Follow Pleasure

The final chapters of Leviticus offer a meditation in time and purpose (or rather - moments of apparent purposelessness). Leviticus 25 sets the maximum degree to which land and people can be pressed into productive service. Land and people observe a shabbat - rest. Indentured slaves must not be oppressed (their human dignity must remain intact - our understanding today assumes even the “kindest” slavery violates human dignity). In other words, this chapter carves out time where our reality is not only consumed with labor, productivity, and cultivation. But what are we to do in this open time?

Leviticus 26:2 answers in part: “Et shabtotai tishmoru!” We might translate this as: preserve these shabbat times! Keep them sacred, don’t let anything override these reminders of our full human dignity and agency. One sage, Sforno (16th century, Italy), stresses this point: “Even in days of servitude or oppression, even though the restfulness (menuchah) of them just reminds us [painfully of our lack of] freedom.” Sometimes our attempts to be fully ourselves make us confront how many forces are restricting or rejecting us, trying to control or erase us. Nevertheless, sh’mor shabbat - preserve that non-productive bubble of time. 

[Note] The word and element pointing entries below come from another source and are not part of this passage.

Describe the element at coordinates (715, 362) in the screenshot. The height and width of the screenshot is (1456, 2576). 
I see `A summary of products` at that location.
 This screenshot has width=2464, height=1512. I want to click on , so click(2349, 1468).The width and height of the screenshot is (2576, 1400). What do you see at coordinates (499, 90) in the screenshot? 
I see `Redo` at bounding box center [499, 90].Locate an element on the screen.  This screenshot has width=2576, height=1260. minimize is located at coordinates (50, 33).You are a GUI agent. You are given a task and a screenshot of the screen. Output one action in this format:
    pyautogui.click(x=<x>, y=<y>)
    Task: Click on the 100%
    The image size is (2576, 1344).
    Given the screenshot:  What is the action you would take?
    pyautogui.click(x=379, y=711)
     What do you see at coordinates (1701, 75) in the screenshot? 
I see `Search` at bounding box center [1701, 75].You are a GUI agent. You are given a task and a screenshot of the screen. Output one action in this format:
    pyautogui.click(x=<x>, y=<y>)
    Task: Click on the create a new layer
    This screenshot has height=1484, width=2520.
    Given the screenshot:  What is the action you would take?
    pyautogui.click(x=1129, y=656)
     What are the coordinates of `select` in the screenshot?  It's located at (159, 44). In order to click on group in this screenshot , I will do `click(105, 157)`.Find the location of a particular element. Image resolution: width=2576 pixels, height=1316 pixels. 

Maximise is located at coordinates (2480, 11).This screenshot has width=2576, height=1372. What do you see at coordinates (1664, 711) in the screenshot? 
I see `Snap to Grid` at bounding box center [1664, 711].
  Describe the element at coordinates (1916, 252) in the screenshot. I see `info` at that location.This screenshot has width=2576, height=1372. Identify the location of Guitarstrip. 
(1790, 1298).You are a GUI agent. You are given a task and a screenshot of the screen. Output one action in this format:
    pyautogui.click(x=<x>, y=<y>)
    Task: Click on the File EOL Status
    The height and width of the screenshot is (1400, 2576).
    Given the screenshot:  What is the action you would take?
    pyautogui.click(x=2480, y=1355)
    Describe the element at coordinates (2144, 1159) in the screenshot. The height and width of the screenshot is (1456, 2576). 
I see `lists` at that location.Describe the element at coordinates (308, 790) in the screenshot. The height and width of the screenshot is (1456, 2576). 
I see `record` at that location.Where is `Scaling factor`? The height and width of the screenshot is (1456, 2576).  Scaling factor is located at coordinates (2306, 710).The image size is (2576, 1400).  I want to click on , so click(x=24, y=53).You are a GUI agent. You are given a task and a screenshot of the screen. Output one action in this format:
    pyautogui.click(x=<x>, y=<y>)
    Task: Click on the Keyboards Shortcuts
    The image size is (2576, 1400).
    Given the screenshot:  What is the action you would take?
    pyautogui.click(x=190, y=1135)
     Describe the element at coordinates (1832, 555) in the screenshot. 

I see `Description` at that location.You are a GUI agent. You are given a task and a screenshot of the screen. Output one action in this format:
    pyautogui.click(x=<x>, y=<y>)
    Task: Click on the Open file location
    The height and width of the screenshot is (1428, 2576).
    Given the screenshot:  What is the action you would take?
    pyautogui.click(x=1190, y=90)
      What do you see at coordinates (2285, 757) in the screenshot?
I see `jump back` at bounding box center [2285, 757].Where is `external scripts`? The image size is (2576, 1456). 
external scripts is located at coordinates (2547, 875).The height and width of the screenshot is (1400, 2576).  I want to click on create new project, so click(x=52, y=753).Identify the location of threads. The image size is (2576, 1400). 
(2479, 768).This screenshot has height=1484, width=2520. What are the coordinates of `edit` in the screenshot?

But that still doesn’t answer what we are to do within the shabbat time. How are we to experience ourselves as fully whole? The Jewish tradition developed a rich framework of Shabbat observance, which through its many “do’s and don’ts”, has created a beautiful communal container for counter-cultural connection and soul nourishment. But I think there is more we can do to internalize oneg shabbat - the delight of shabbat - as a daily practice. 

That’s where the Jewish Studio Project’s studio rules come in. As I mentioned last week (link here), JSP has four rules that create a container for art-making. “Follow pleasure” is the most delightful and sometimes the most bewildering rule. Is pleasure actually good to follow? That sounds a bit self-indulgent, dangerous even if we’re just looking out for our own gratification! Now that I think about it, what even is pleasure? Do I know what feels good to me, not what I think should feel good? How do I hear my own voice amidst all the advertising and social pressure and cultural expectations? Can I trust myself? 

Notice young children playing and you’ll rarely catch them doubting or wondering about pleasure. Rabbi Adina Allen explains that “There is something very playful about art-making... It is a process of letting oneself be led by pleasure, it allows other parts of oneself to come to the fore. It is a chance for adults to practice what children do all the time: parallel play.” If the opposite of shabbat time is work, then perhaps one aspect of shabbat is play. 

But it is something we lose touch with as we grow older. Shel Silverstein had a tragic little poem that highlights the consequences of forgetting or fearing what brings us pleasure.

“Masks”

She had blue skin,

And so did he.

He kept it hid

And so did she.

They searched for blue

Their whole life through,

Then passed right by - 

And never knew.

And according to Rebbe Nachman (an early Hasidic master), it isn’t just us who lose pleasure when we hide away from it (Likutei Moharan I, 60:6):

“There are people who are virtually asleep their entire lives, and even though it appears to the world that they serve God and engage in Torah and prayer, even so, God gets no pleasure from any of their efforts, because all their work remains below and cannot rise and ascend above.

Art-making, and specifically granting ourselves permission to follow pleasure and practice listening to our own senses, is a way of re-awakening to ourselves. The call to follow pleasure is urgent, spiritual, ethical - not a distraction or disaster. Alive to ourselves we can appreciate the aliveness of other beings and protect them from abuse and exploitation. Reclaiming our right to say, this feels good and that doesn’t, disarms the manipulative messages that bombard us. “Pleasure,” writes adrienne maree brown in her book Pleasure Activism: The Politics of Feeling Good, “is a measure of freedom.”

Leviticus 26:13 declares that freedom powerfully: “I Adonai am your God who brought you out from the land of the Egyptians to be their slaves no more, who broke the bars of your yoke and made you walk erect.” Kom’miyut - erect, upright, free, standing in your truth and power and dignity and agency. Kom’miyut - an interior reality that arises when you follow pleasure, learn to trust your intuitive wisdom, and play creatively in the world.

Wishing you a pleasurable, playful Shabbat!